─── RECORDED INFORMATION ───
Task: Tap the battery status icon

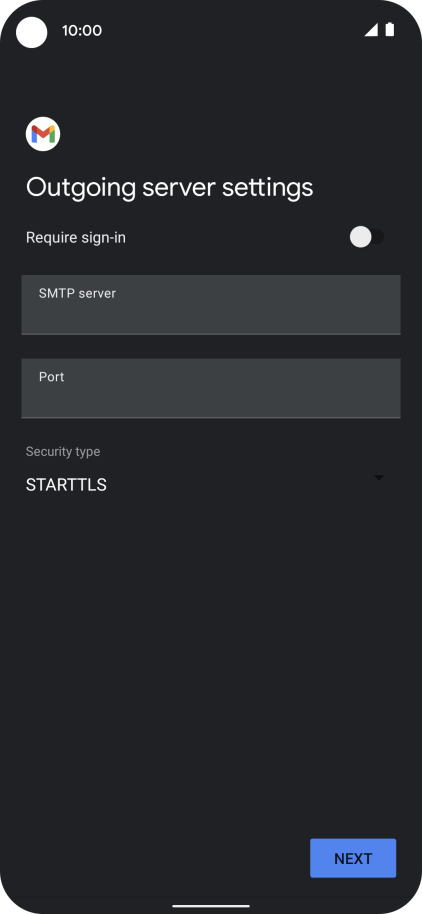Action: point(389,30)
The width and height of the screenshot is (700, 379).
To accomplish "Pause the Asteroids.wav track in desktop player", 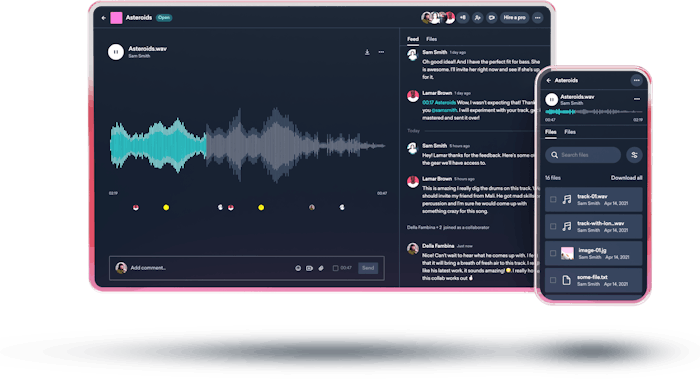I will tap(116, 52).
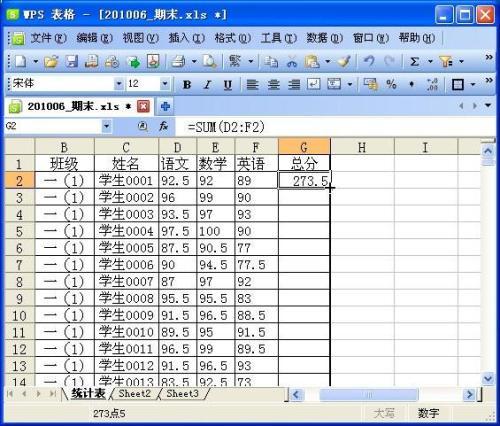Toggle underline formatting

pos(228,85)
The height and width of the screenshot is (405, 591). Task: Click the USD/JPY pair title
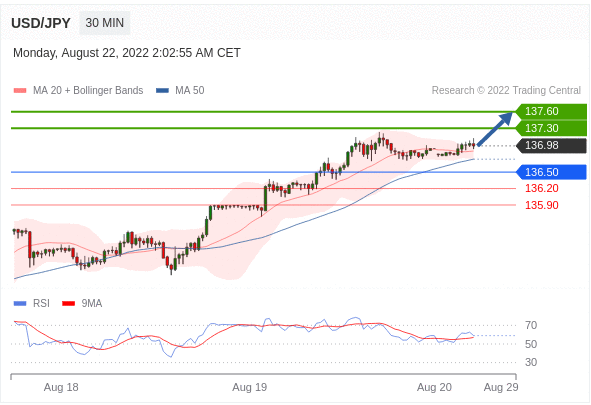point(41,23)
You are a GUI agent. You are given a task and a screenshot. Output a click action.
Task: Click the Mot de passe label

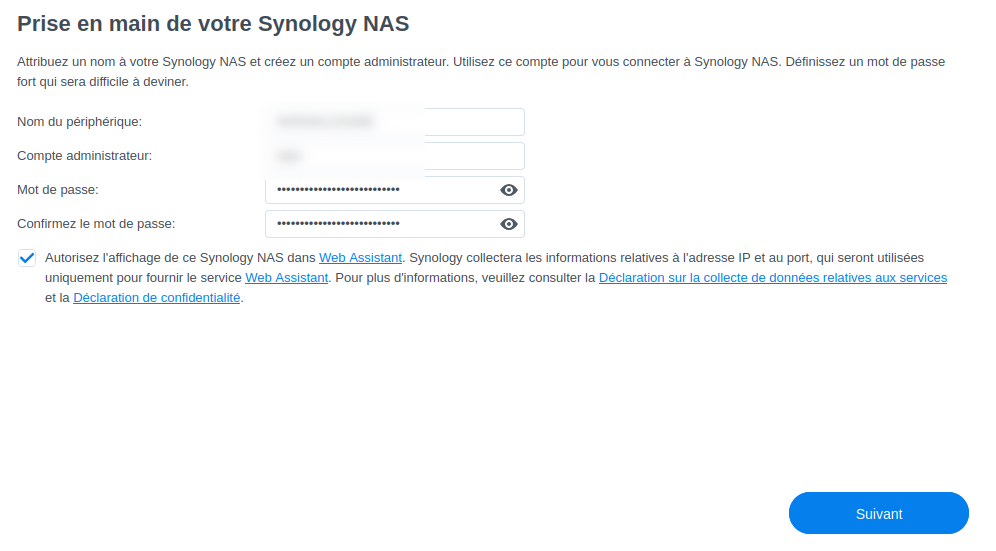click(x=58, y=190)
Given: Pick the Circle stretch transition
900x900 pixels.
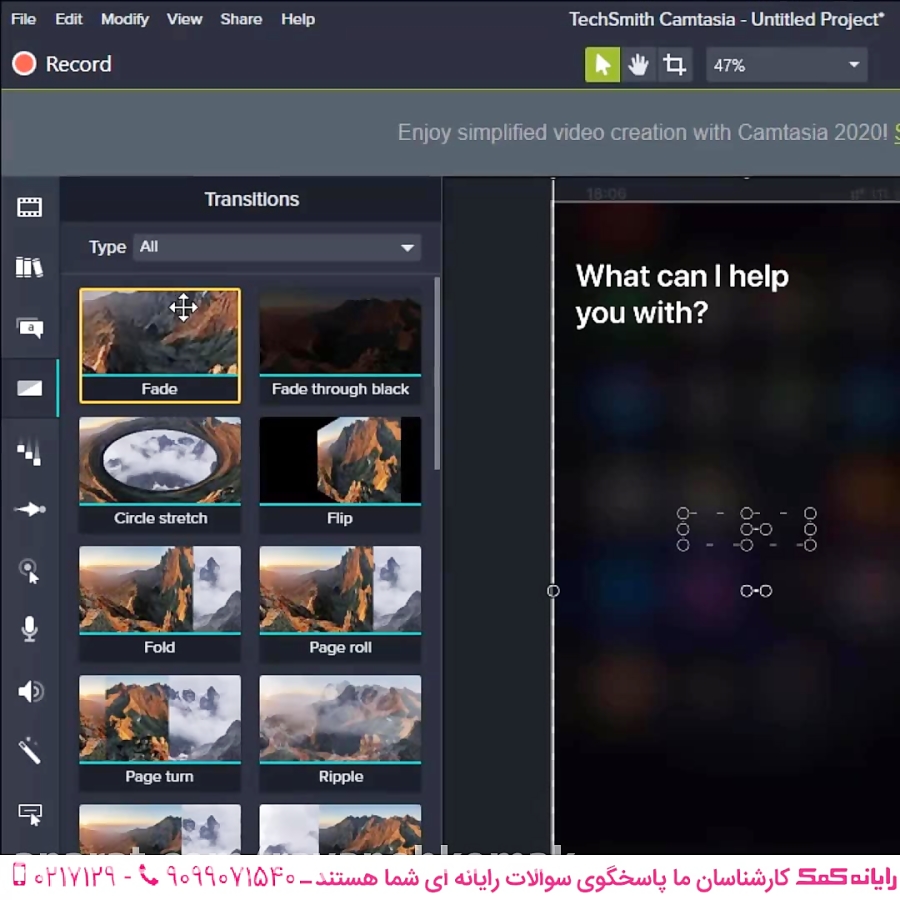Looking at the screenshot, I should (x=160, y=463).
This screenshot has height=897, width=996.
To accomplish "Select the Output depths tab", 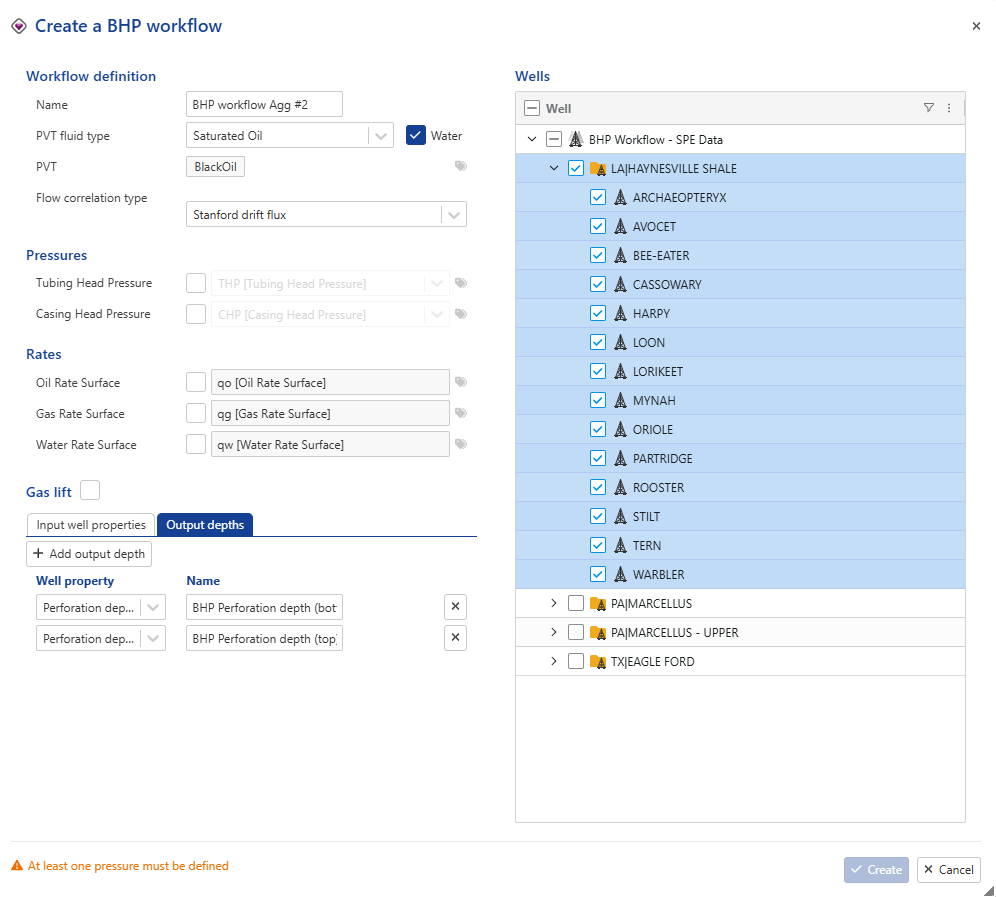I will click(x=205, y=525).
───
─── RECORDED INFORMATION ───
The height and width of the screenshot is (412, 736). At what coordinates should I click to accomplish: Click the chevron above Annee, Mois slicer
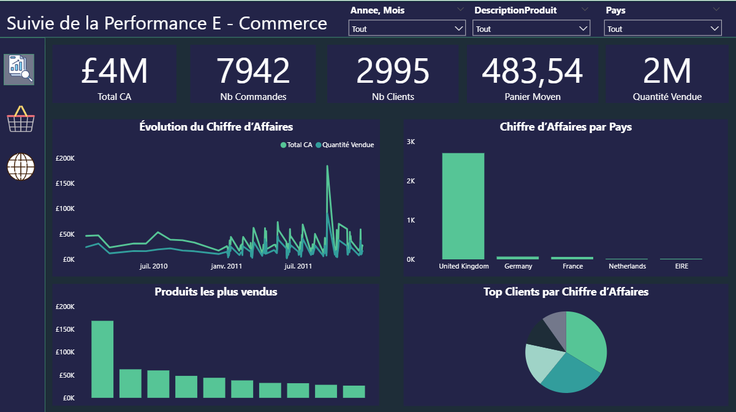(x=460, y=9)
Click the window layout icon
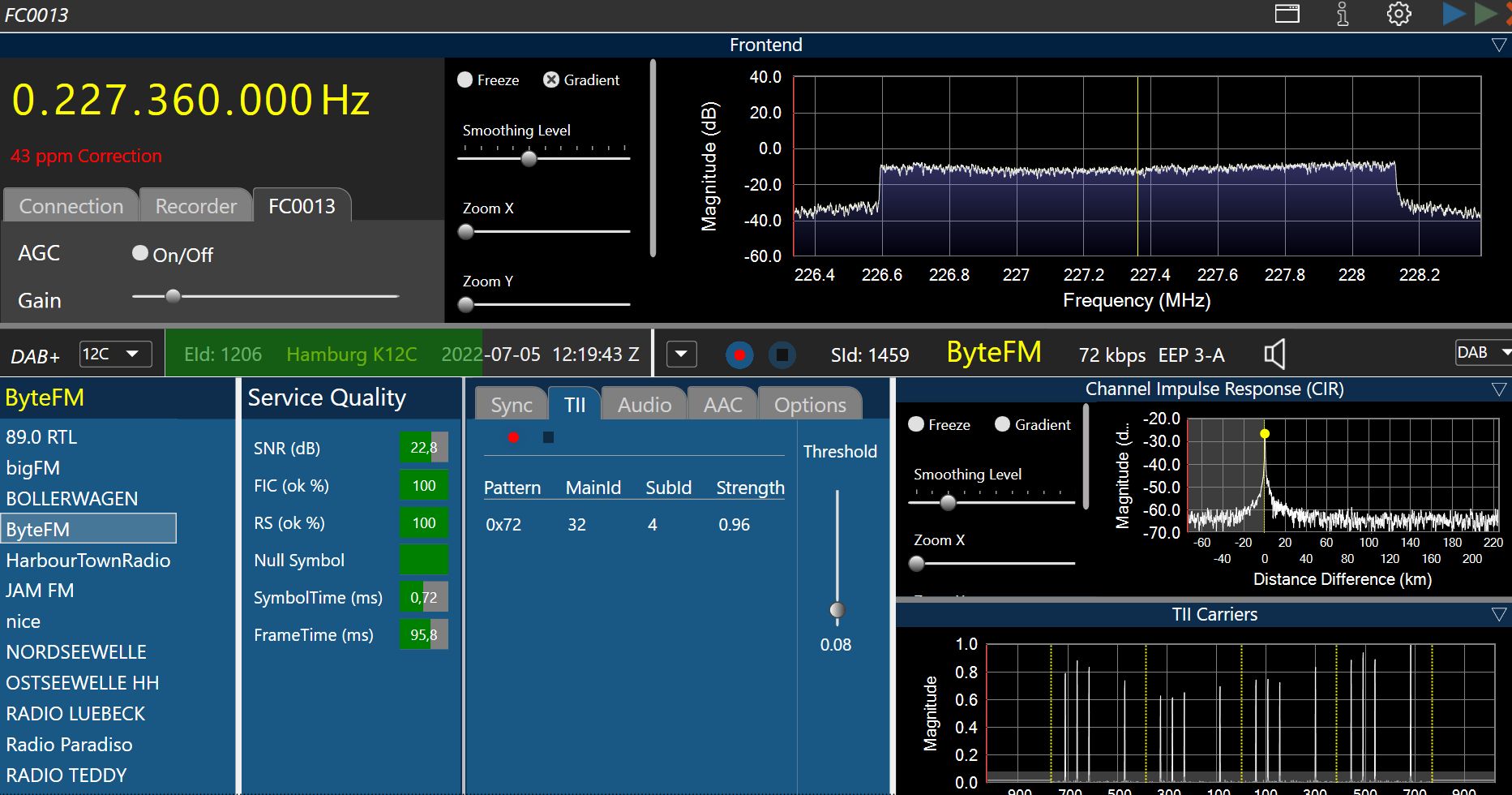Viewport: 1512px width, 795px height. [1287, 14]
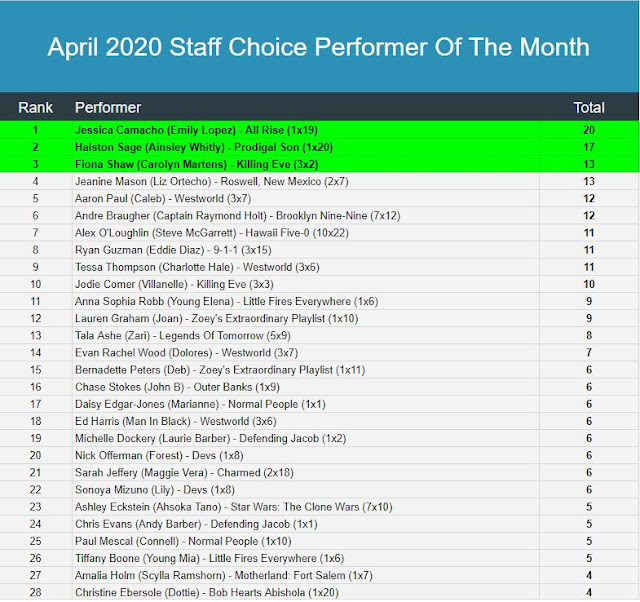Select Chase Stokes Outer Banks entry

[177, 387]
───
- _ABOUT THIS TASK_
Beginning with the line above that contains "You are a GUI" and ending with the line that contains "This screenshot has height=897, width=996.", quote each line exactly, keeping out the pictures.

- _RESULT OF THE EXERCISE_
You are a GUI agent. You are given a task and a screenshot. Output a click action.
Task: Click the Mot de passe label

click(x=58, y=190)
Given: Pick the Circle stretch transition
900x900 pixels.
Looking at the screenshot, I should (x=160, y=463).
This screenshot has height=897, width=996.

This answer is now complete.